[Dataset entries]
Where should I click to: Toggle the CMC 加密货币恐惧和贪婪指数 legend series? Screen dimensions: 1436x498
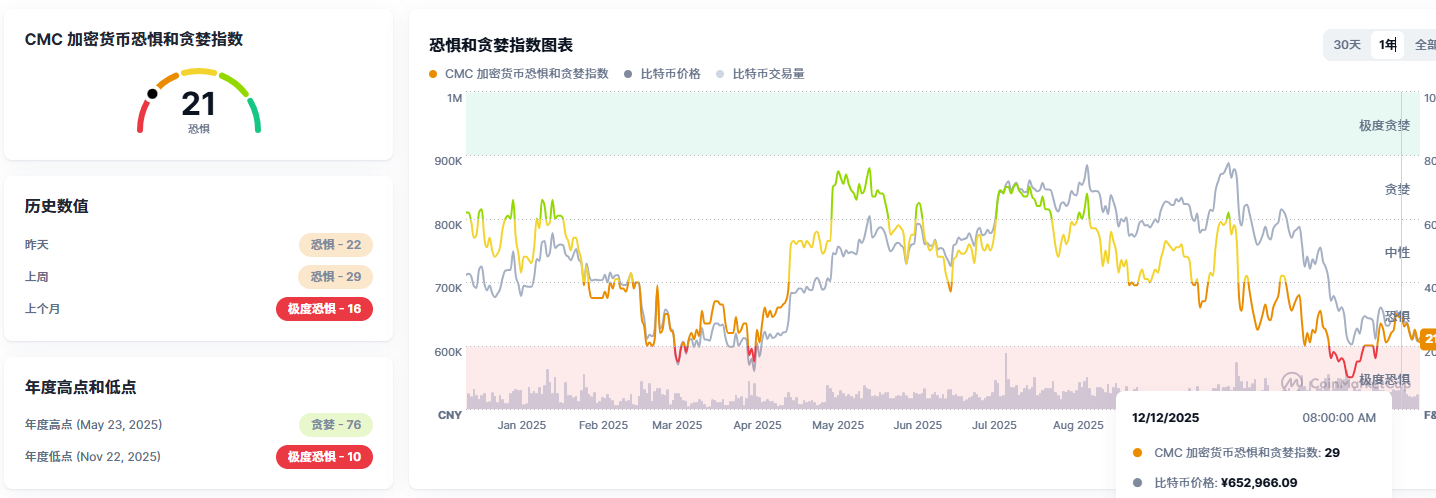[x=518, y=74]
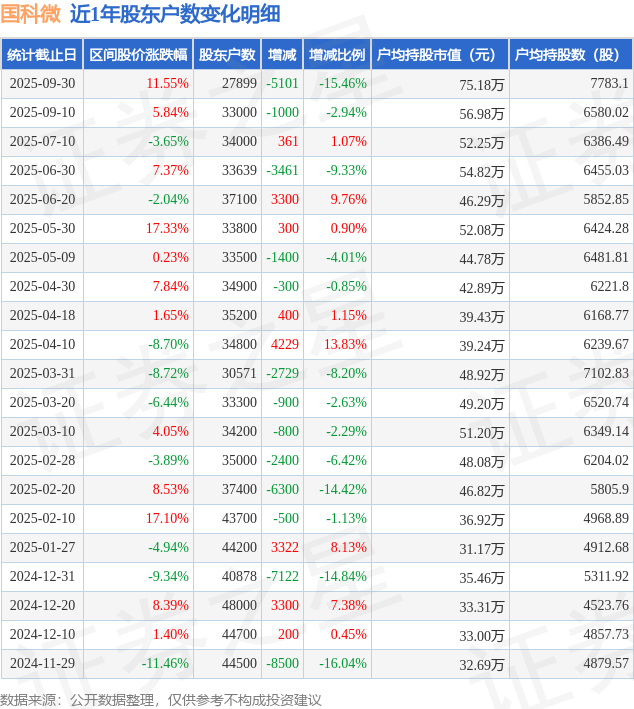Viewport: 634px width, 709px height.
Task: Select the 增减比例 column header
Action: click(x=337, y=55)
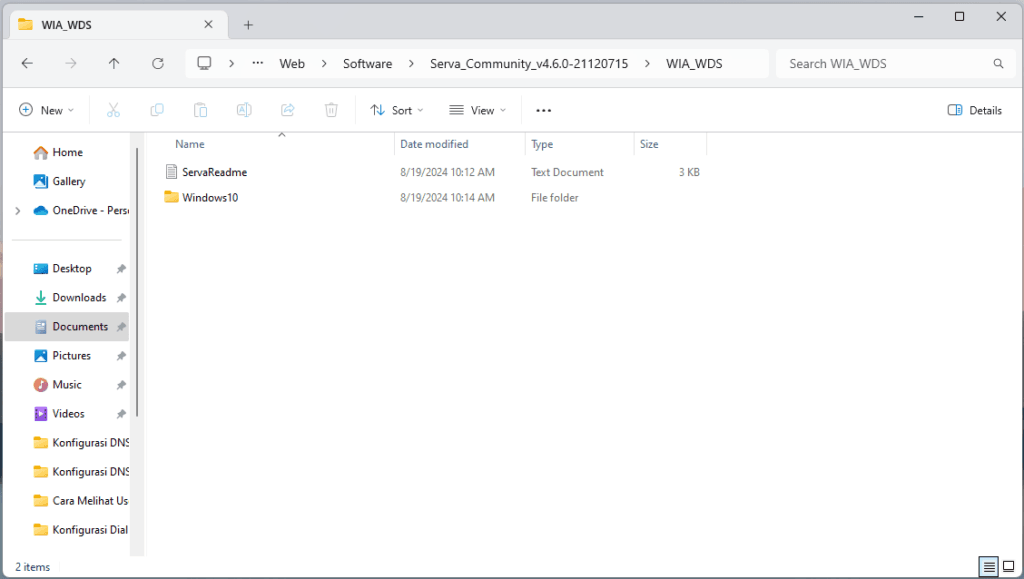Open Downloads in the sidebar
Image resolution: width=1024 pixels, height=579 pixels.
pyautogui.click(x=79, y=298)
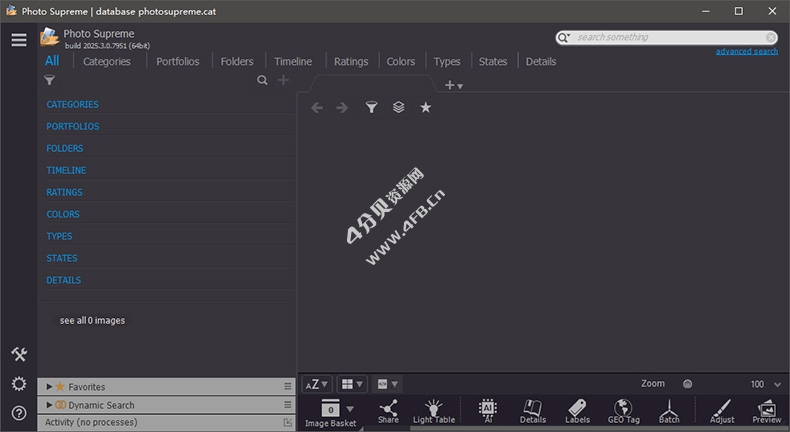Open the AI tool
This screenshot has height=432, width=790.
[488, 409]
---
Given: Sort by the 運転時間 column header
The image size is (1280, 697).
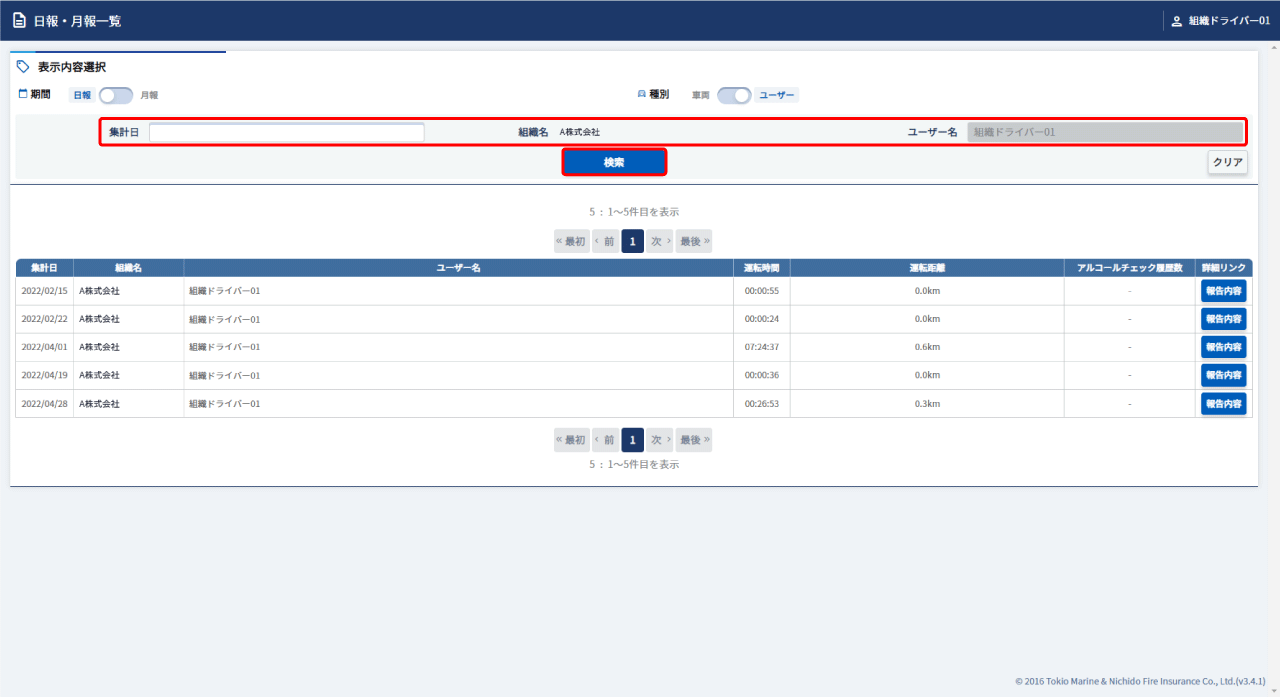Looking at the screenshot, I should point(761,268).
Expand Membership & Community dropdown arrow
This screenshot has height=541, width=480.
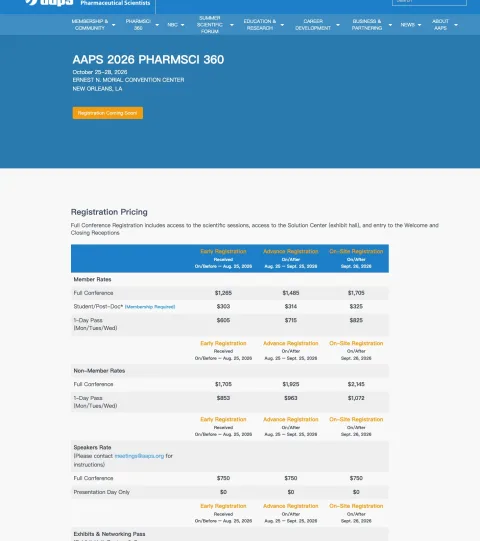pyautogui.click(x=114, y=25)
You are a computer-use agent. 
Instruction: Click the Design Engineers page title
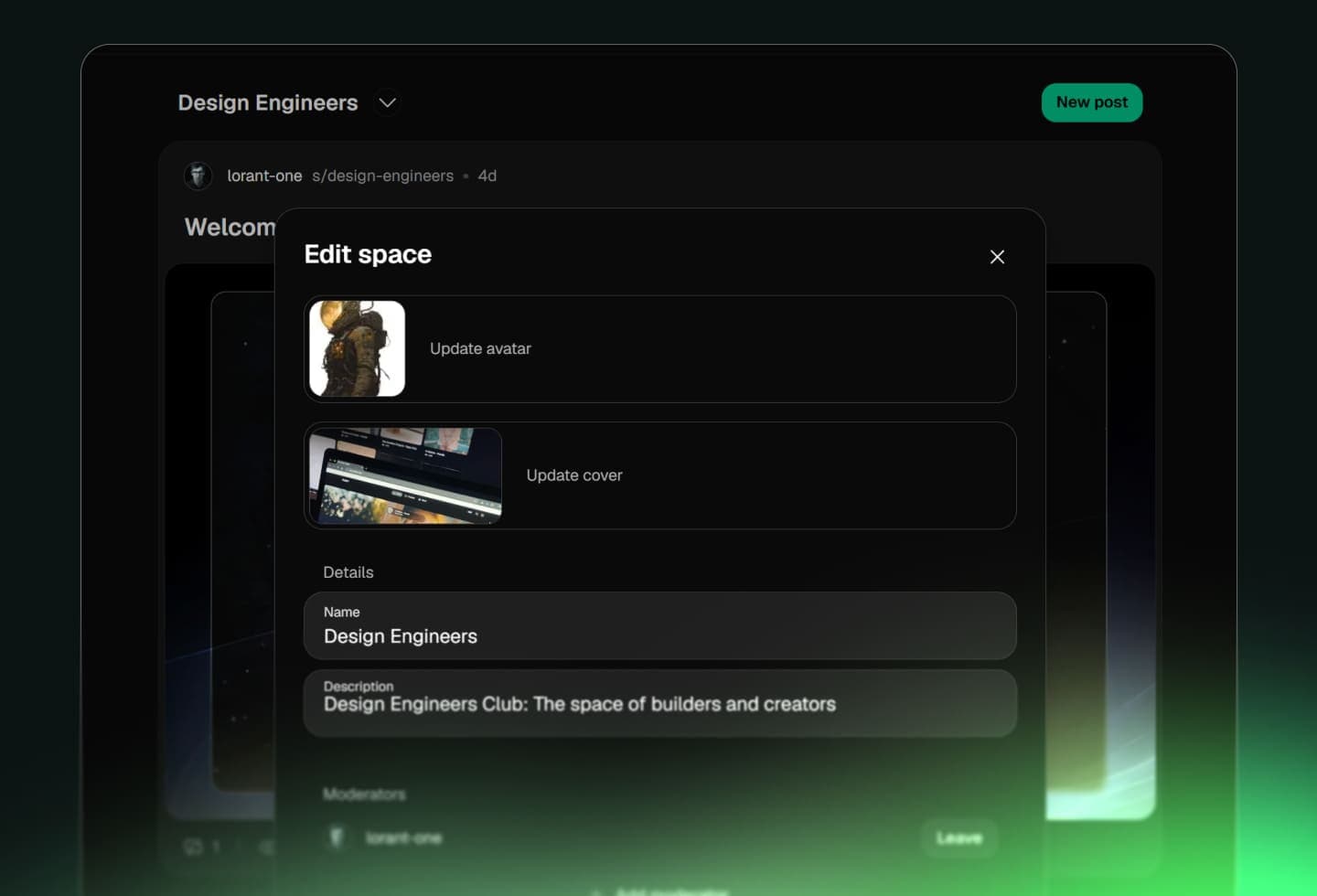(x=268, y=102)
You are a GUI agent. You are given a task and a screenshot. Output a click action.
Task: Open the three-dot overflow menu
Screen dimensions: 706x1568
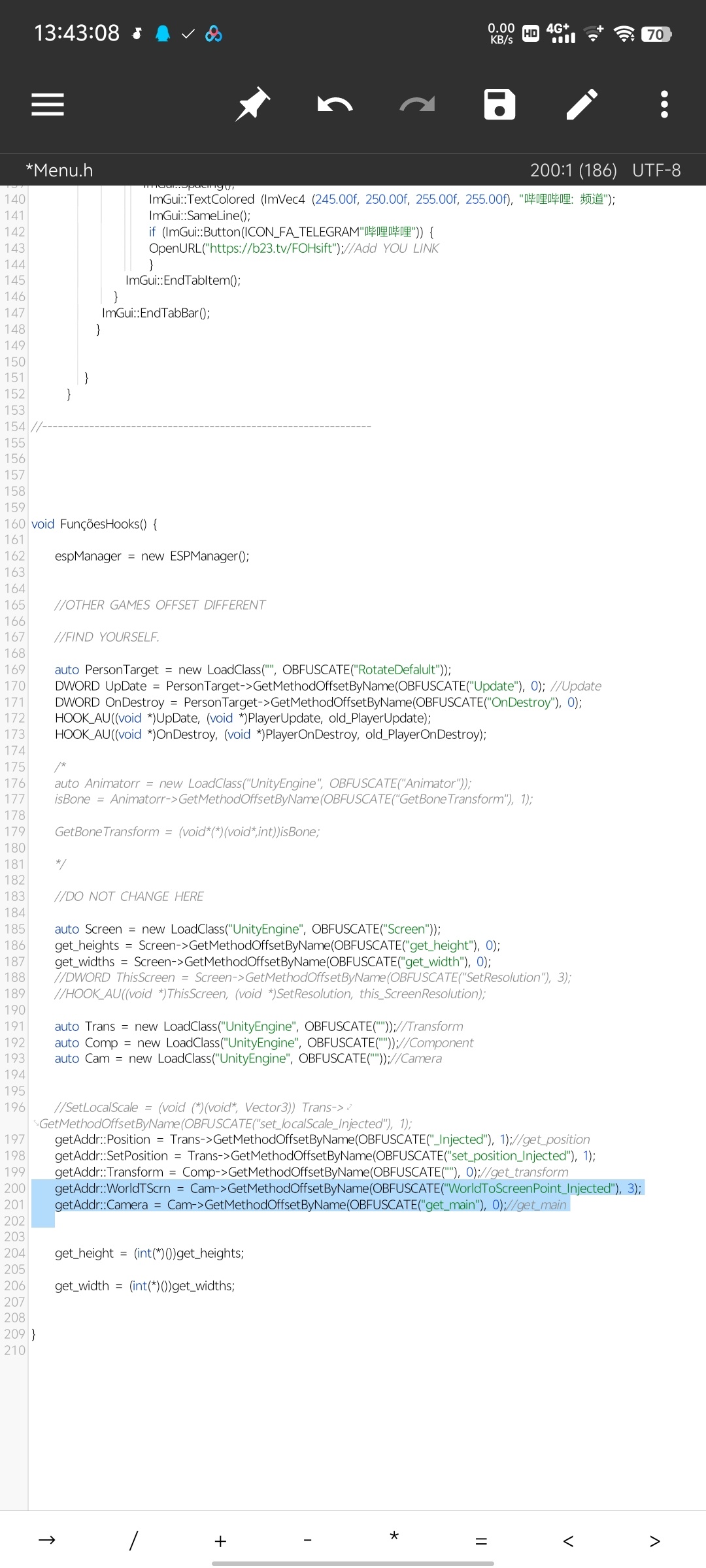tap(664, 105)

→ EXERCISE OBJECTIVE: The output is the stretch above from the line with "Given: Sort by the 運転時間 column header" through the line with "You are a computer-use agent.", copied word for word with both ends kept and every picture dropped.

→ WORKED SOLUTION:
Given: Sort by the 運転時間 column header
The image size is (1280, 697).
Looking at the screenshot, I should point(761,268).
Expand Membership & Community dropdown arrow
This screenshot has height=541, width=480.
pyautogui.click(x=114, y=25)
You are a computer-use agent. 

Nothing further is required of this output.